But why? What nerve have they touched? The US Government says that any disruption to diplomacy is only a minor inconvenience. If so, then why have they mobilized what amounts to an illegal attack on all things Wikileaks? An attack that, if perpetuated against the US government, would result in federal charges and aggressive prosecution. They are obviously afraid of Wikileaks far more than they are wiling to admit if they're willing to adopt the tactics of those they call cyber-terrorists to try to combat them.

I believe that the answer is obvious: Wikileaks is showing the world just how corrupt and morally vacuous our leaders actually are. As one writer put it, the emperors' clothes have just been shredded by the web, and the naked truth is that our political and plutocratic leadership is utterly devoid of anything remotely redeeming. In war, our “leaders” act like sociopaths, and incite and train soldiers to do the same, and in politics and diplomacy they act with all the aplomb and sophistication of three-year-olds fighting over the sandbox. Our leaders, in short, are not leaders at all. At least not ones worth following.

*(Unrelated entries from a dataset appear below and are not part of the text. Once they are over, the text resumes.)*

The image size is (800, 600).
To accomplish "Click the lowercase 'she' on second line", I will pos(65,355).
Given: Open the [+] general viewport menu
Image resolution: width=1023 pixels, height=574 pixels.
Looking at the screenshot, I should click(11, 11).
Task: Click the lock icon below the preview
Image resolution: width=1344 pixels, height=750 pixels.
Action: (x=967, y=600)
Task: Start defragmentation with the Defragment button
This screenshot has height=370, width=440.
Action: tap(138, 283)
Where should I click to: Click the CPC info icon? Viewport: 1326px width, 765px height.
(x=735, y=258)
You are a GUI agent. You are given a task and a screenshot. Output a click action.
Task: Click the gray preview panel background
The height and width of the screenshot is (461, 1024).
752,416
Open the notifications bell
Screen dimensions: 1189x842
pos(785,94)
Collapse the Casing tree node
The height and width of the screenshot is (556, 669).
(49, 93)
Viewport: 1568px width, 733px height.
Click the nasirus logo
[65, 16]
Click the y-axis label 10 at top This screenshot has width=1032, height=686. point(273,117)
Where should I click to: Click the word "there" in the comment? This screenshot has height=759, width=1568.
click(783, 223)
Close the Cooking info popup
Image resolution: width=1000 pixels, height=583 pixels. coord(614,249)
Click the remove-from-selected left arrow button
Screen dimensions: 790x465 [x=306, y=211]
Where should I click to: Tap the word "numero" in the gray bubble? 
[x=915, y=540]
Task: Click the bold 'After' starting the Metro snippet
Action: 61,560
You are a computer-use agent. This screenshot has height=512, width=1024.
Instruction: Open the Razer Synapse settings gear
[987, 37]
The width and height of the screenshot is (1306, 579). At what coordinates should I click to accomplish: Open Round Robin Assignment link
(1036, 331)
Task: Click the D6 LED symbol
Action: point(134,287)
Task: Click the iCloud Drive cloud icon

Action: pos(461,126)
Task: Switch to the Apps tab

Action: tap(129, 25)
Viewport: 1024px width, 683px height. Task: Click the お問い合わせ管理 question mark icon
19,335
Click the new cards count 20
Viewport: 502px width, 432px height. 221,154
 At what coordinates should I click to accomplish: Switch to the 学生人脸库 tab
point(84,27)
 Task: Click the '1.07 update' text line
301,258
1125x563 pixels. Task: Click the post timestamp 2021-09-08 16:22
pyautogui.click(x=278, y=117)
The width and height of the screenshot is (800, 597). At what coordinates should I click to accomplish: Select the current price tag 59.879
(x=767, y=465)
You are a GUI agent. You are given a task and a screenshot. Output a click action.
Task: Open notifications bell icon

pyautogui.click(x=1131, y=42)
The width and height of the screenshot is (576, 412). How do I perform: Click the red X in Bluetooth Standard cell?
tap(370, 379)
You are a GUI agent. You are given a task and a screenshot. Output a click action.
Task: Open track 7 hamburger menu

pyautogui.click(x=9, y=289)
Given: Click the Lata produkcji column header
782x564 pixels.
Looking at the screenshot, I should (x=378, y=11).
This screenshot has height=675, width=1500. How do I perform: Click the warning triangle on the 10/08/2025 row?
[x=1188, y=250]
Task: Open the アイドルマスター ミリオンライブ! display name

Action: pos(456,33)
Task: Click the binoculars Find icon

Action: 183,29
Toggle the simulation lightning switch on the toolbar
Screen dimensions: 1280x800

Several other pundits have also pointed out that, in the wake of the reaction to Wikileaks and Assange (especially if it is ever proven that the Swedish allegations are politically motivated), we will never be able to take self-righteous allegations against totalitarian regimes made by the West seriously again. The West has shown in the most public way that they are just as willing to suppress freedom of the press, freedom of speech, freedom of expression, and dissent, as any of the regimes that they point at derisively to make themselves look better by comparison.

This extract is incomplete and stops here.